Hays £1.3m golden goodbye
Support services group Hays has denied that it paid its former chief executive officer John Cole more than £1.3m after he left the group last year. Cole was named on a list of directors receiving substantial ‘golden handshakes’, along with another Hays director, Robert Morgan.
According to the company’s annual report, Cole received a basic salary of £379,000, £95,000 in performance pay and benefits and £42,215 from exercising share options, on top of a £800,000 pay-off. The figures show he took away a total of £1,316,308 following his resignation on 12 June.
However a company spokesman denied the figures in the annual report, claiming Cole had received ‘only’ £800,000 after his departure. The spokesman said: ‘It was just a contractual agreement and he was paid according to that. He got a payment of two years’ salary and that was it.’
Shares in Hays halved in value in the economic slowdown after Cole left, dropping from around £3.40 to £1.60 per share. Stock values dropped even further after 11 September, although prices have recovered since then.
Morgan’s pay off, which, according to the annual report totalled £331,000 including benefits and performance pay, brings the total cost between the two men to more than £1.6 million.

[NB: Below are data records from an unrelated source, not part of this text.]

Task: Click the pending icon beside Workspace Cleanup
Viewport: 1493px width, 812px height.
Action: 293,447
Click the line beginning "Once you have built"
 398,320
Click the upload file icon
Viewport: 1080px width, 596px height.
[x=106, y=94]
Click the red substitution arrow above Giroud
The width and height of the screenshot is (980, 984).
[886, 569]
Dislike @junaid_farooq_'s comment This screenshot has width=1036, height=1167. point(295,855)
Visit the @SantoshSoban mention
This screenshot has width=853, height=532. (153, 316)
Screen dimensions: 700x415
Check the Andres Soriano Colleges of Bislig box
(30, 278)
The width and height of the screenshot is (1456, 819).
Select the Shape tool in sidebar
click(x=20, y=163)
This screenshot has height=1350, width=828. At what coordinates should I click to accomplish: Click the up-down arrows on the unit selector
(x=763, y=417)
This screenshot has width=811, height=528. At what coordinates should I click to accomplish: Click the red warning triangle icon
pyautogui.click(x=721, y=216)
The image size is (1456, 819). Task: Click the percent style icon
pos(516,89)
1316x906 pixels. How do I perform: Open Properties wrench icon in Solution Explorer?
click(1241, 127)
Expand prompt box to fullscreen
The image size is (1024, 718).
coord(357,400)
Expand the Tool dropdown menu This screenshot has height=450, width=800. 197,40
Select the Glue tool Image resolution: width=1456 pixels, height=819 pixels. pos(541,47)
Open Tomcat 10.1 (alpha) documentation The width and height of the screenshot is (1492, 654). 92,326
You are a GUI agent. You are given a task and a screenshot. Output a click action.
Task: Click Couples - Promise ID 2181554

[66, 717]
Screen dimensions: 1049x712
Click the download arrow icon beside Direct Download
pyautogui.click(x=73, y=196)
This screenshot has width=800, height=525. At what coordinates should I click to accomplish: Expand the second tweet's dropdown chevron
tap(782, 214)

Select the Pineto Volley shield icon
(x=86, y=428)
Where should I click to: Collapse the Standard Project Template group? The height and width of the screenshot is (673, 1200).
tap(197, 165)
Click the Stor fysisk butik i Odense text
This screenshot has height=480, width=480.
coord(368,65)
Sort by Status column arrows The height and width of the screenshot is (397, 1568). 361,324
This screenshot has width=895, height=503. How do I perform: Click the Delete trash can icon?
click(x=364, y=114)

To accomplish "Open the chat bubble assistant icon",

The revelations came after a survey on ‘golden goodbyes’, compiled from company annual reports by the union-funded Labour Research Department, exposed the large sums UK companies pay to directors as they resign.
Cole was 21st in the list and, if the figures in the annual report are correct, received a total pay-off worth more than three times as much as the one controversially awarded to Gerald Corbett, the former CEO of Railtrack.